◆ Work task ◆
Reproduce the full listing that follows, matching it exactly.

◆ Data provided ◆

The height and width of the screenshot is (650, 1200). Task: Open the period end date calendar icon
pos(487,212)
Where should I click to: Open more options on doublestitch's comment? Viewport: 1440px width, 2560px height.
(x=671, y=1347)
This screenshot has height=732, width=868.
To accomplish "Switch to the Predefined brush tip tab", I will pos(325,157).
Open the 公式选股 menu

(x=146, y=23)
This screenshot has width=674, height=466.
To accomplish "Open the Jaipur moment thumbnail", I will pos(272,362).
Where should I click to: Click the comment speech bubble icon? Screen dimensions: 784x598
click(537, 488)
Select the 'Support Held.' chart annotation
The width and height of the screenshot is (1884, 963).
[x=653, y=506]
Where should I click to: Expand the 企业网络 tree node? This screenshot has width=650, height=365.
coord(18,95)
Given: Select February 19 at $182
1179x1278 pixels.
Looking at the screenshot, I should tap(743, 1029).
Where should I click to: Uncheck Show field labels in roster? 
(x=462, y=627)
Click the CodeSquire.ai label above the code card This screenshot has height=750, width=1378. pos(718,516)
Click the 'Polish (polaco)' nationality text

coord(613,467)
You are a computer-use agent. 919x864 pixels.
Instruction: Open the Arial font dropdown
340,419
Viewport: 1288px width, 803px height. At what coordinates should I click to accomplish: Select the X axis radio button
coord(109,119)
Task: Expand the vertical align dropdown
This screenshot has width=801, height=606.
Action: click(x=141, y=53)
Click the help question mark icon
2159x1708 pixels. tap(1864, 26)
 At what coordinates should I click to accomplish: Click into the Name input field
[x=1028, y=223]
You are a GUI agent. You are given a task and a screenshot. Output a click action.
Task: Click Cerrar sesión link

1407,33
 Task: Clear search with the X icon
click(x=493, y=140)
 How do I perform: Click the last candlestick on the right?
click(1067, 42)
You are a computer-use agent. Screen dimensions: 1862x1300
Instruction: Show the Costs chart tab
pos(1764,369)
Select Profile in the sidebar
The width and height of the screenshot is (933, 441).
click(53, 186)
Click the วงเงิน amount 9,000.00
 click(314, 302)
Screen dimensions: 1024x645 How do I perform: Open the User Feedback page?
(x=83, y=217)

◆ Expected answer ◆
The height and width of the screenshot is (650, 1200). Task: Open the period end date calendar icon
pos(487,212)
Where should I click to: Open more options on doublestitch's comment? Viewport: 1440px width, 2560px height.
(x=671, y=1347)
This screenshot has height=732, width=868.
To accomplish "Switch to the Predefined brush tip tab", I will pos(325,157).
Open the 公式选股 menu

(x=146, y=23)
This screenshot has width=674, height=466.
To accomplish "Open the Jaipur moment thumbnail", I will pos(272,362).
Where should I click to: Click the comment speech bubble icon? Screen dimensions: 784x598
click(537, 488)
Select the 'Support Held.' chart annotation
The width and height of the screenshot is (1884, 963).
[x=653, y=506]
Where should I click to: Expand the 企业网络 tree node? This screenshot has width=650, height=365.
coord(18,95)
Given: Select February 19 at $182
1179x1278 pixels.
Looking at the screenshot, I should tap(743, 1029).
Where should I click to: Uncheck Show field labels in roster? 
(x=462, y=627)
Click the CodeSquire.ai label above the code card This screenshot has height=750, width=1378. pos(718,516)
Click the 'Polish (polaco)' nationality text

coord(613,467)
You are a computer-use agent. 919x864 pixels.
Instruction: Open the Arial font dropdown
340,419
Viewport: 1288px width, 803px height. At what coordinates should I click to accomplish: Select the X axis radio button
coord(109,119)
Task: Expand the vertical align dropdown
This screenshot has width=801, height=606.
Action: click(x=141, y=53)
Click the help question mark icon
2159x1708 pixels. tap(1864, 26)
 At what coordinates should I click to accomplish: Click into the Name input field
[x=1028, y=223]
You are a GUI agent. You are given a task and a screenshot. Output a click action.
Task: Click Cerrar sesión link

1407,33
 Task: Clear search with the X icon
click(x=493, y=140)
 How do I perform: Click the last candlestick on the right?
click(1067, 42)
You are a computer-use agent. Screen dimensions: 1862x1300
Instruction: Show the Costs chart tab
pos(1764,369)
Select Profile in the sidebar
The width and height of the screenshot is (933, 441).
click(53, 186)
Click the วงเงิน amount 9,000.00
 click(314, 302)
Screen dimensions: 1024x645 How do I perform: Open the User Feedback page?
(x=83, y=217)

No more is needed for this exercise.